## WHAT NEEDS TO BE DONE
Without any pictures, output the records exactly as they are.

══ EXTRACTED ENTRIES

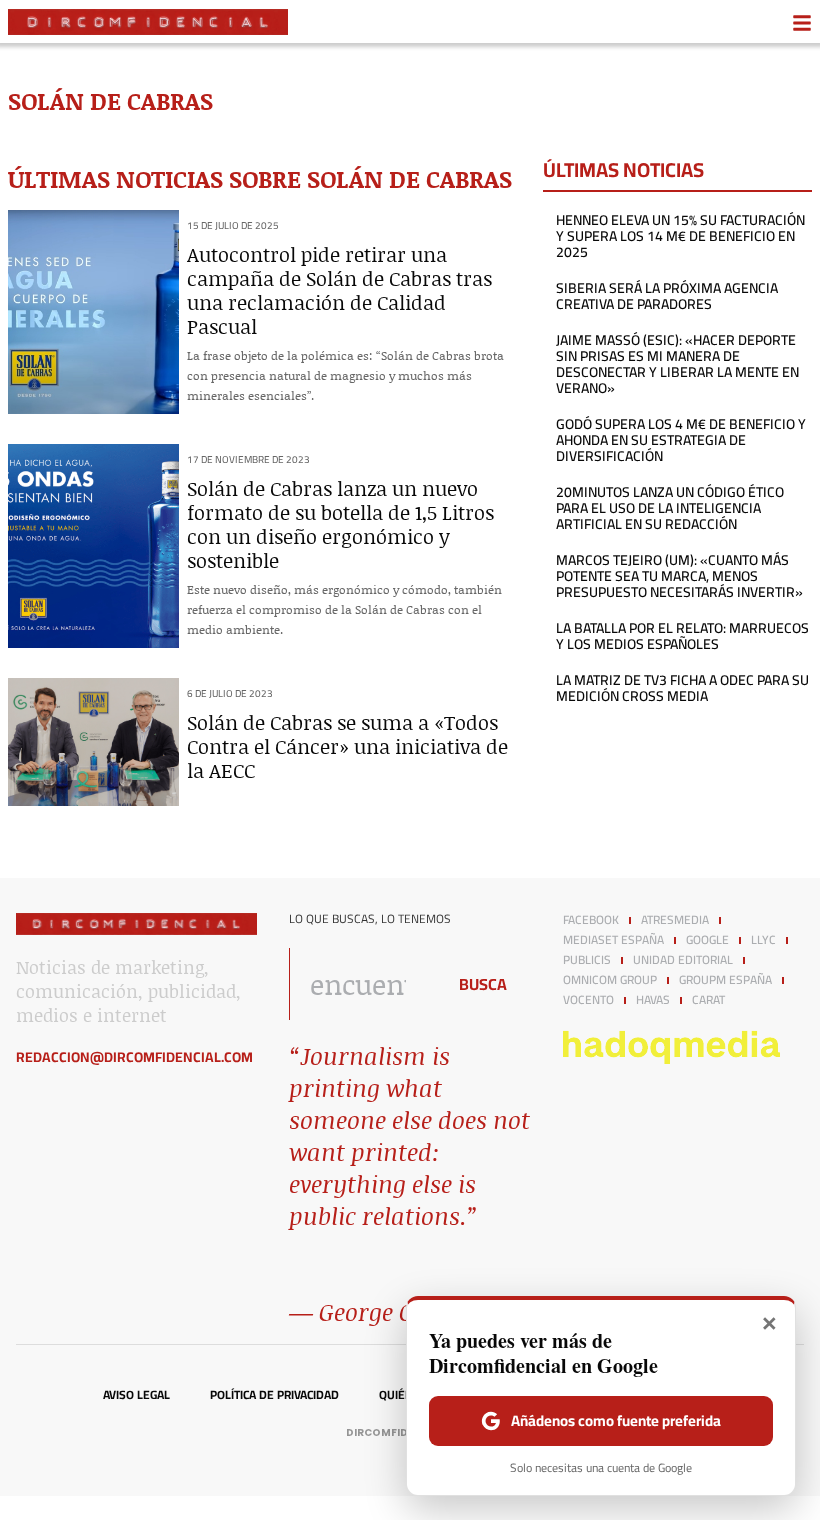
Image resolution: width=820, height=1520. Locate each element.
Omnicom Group (610, 980)
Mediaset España (613, 940)
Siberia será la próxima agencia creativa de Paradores (667, 296)
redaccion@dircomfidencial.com (134, 1057)
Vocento (588, 1000)
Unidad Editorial (683, 960)
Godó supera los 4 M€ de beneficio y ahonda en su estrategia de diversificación (681, 440)
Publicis (587, 960)
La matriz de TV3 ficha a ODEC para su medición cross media (682, 688)
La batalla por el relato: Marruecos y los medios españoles (682, 636)
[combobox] (361, 984)
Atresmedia (675, 920)
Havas (653, 1000)
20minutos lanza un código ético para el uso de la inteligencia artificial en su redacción (670, 508)
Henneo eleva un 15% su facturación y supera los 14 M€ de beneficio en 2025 (680, 236)
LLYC (763, 940)
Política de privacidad (274, 1395)
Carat (708, 1000)
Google (707, 940)
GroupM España (725, 980)
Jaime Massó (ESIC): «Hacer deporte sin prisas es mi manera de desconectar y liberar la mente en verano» (677, 364)
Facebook (591, 920)
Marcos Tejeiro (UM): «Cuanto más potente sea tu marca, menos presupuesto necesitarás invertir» (679, 576)
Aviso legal (136, 1395)
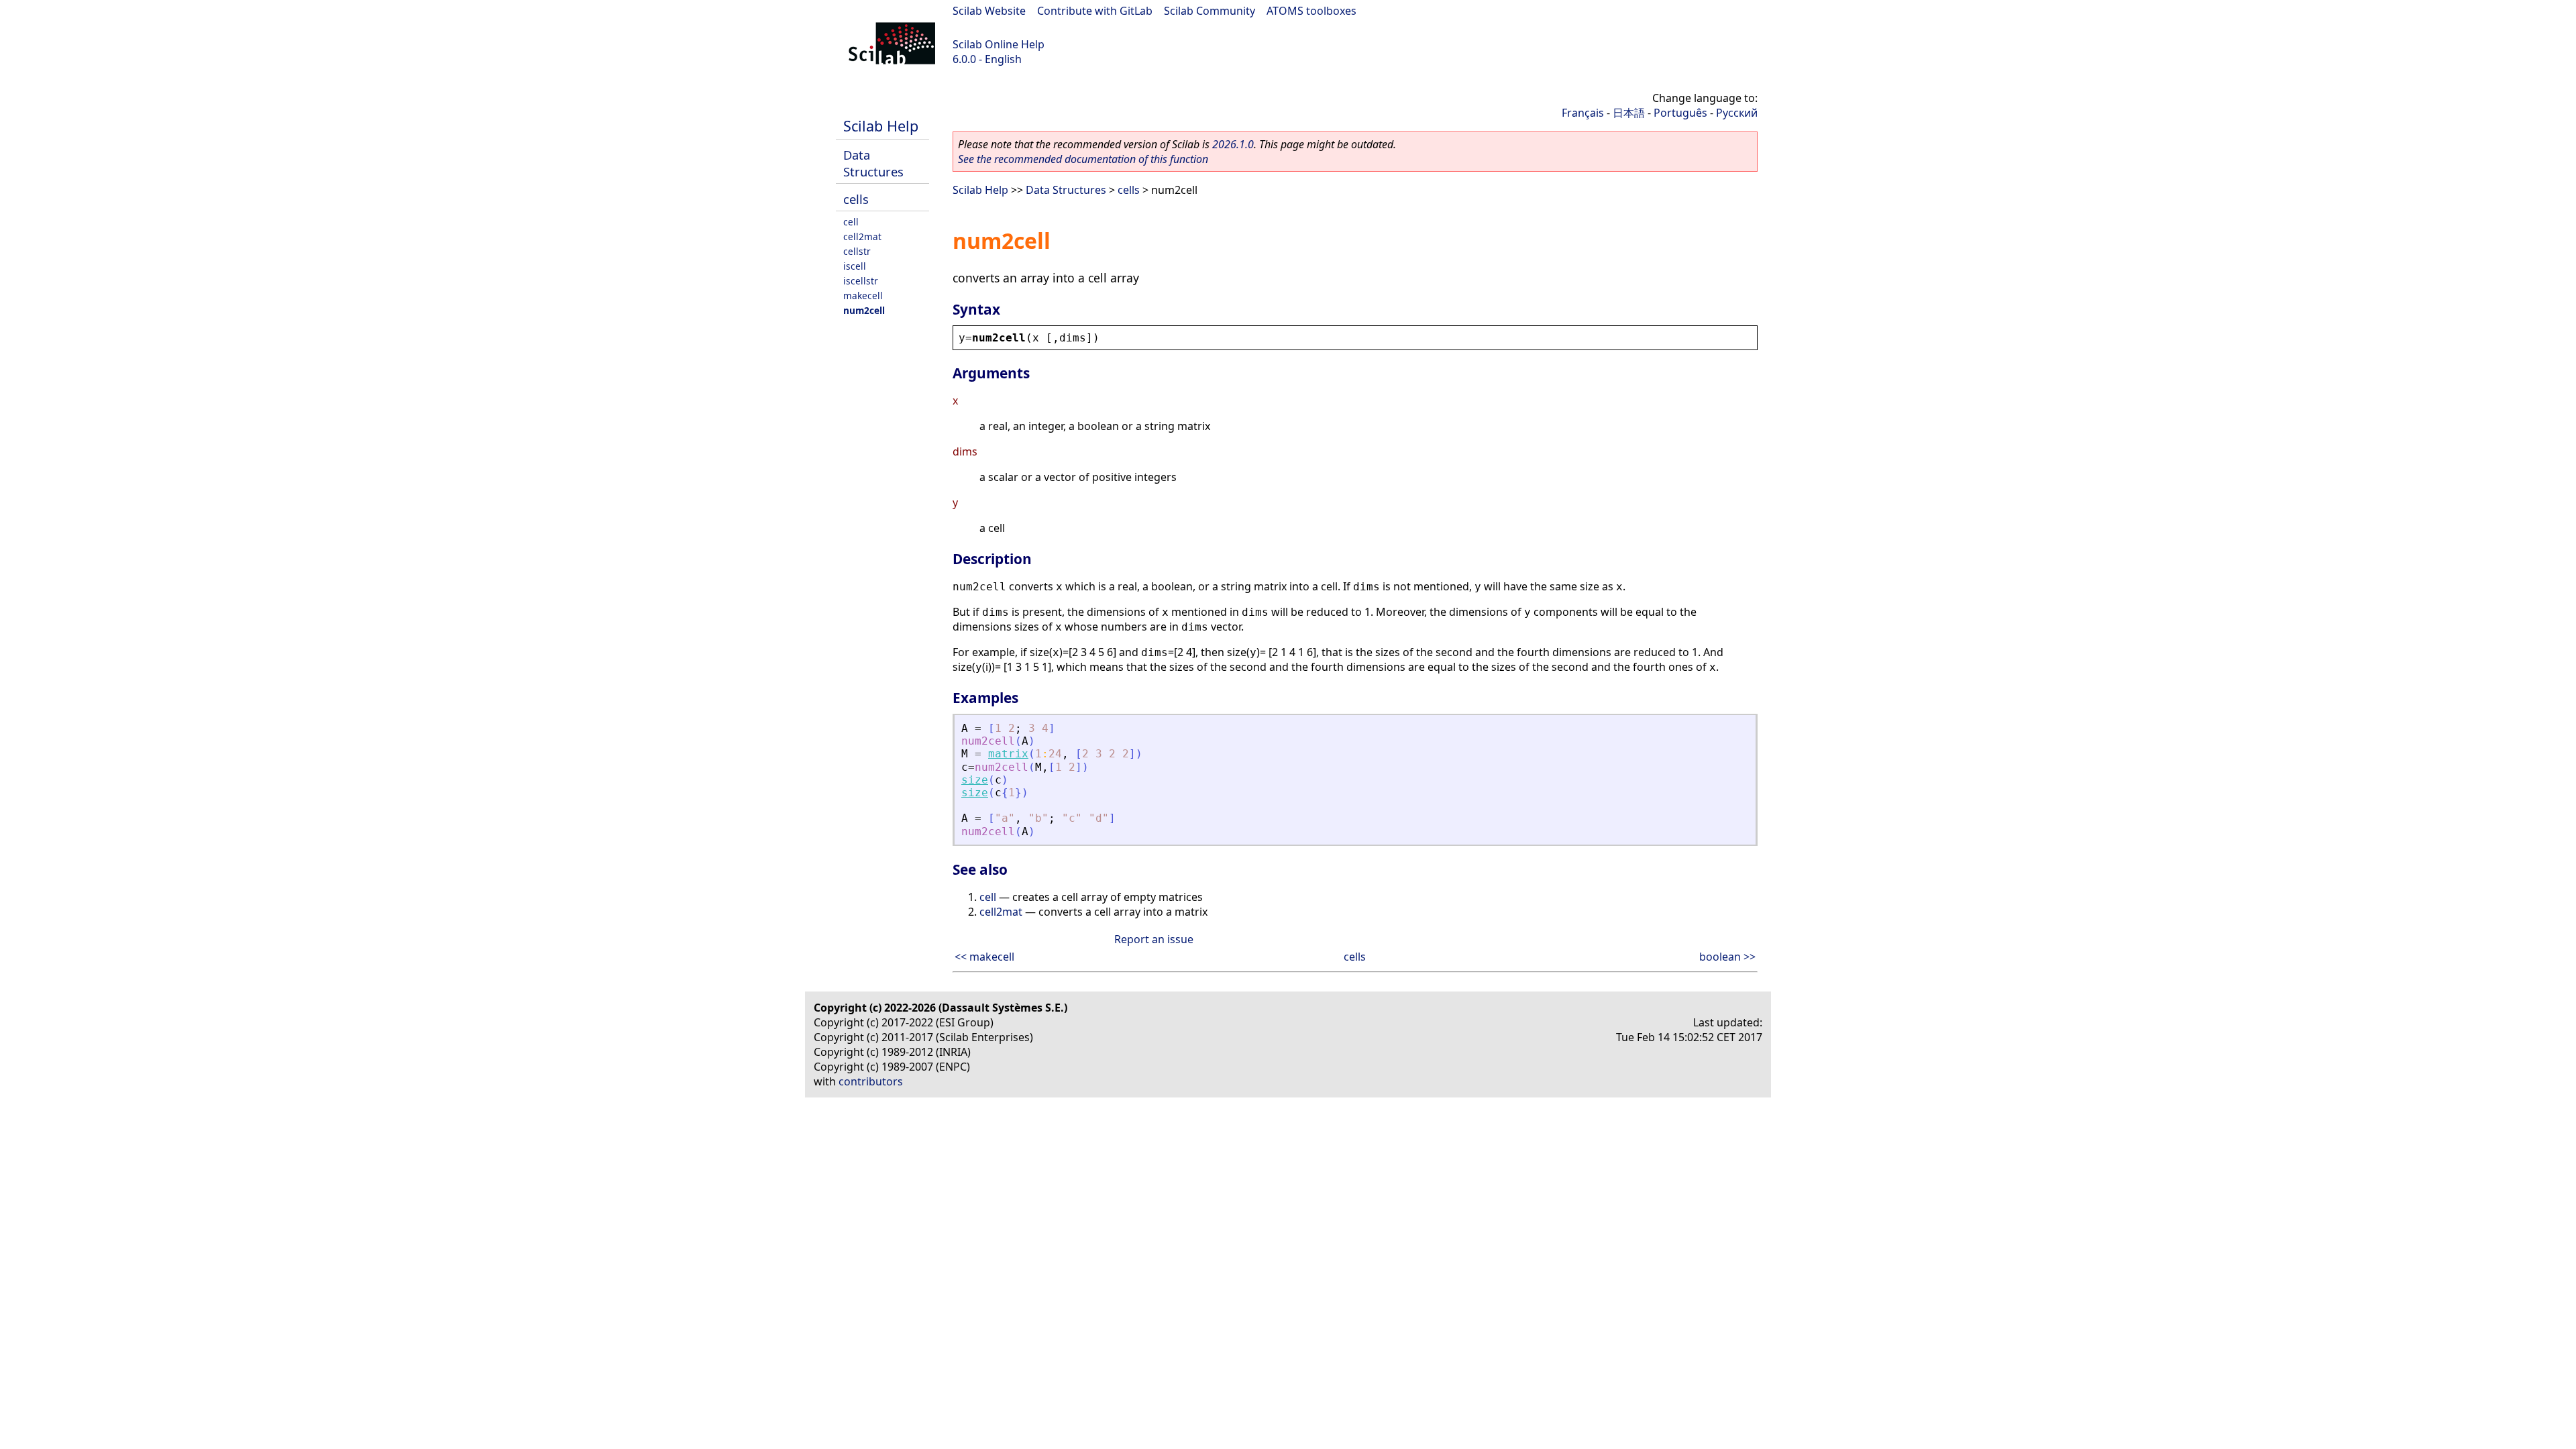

════

## EXERCISE OUTPUT
Image resolution: width=820, height=1520. Locate each element.
Omnicom Group (610, 980)
Mediaset España (613, 940)
Siberia será la próxima agencia creativa de Paradores (667, 296)
redaccion@dircomfidencial.com (134, 1057)
Vocento (588, 1000)
Unidad Editorial (683, 960)
Godó supera los 4 M€ de beneficio y ahonda en su estrategia de diversificación (681, 440)
Publicis (587, 960)
La matriz de TV3 ficha a ODEC para su medición cross media (682, 688)
La batalla por el relato: Marruecos y los medios españoles (682, 636)
[combobox] (361, 984)
Atresmedia (675, 920)
Havas (653, 1000)
20minutos lanza un código ético para el uso de la inteligencia artificial en su redacción (670, 508)
Henneo eleva un 15% su facturación y supera los 14 M€ de beneficio en 2025 (680, 236)
LLYC (763, 940)
Política de privacidad (274, 1395)
Carat (708, 1000)
Google (707, 940)
GroupM España (725, 980)
Jaime Massó (ESIC): «Hacer deporte sin prisas es mi manera de desconectar y liberar la mente en verano» (677, 364)
Facebook (591, 920)
Marcos Tejeiro (UM): «Cuanto más potente sea tu marca, menos presupuesto necesitarás invertir» (679, 576)
Aviso legal (136, 1395)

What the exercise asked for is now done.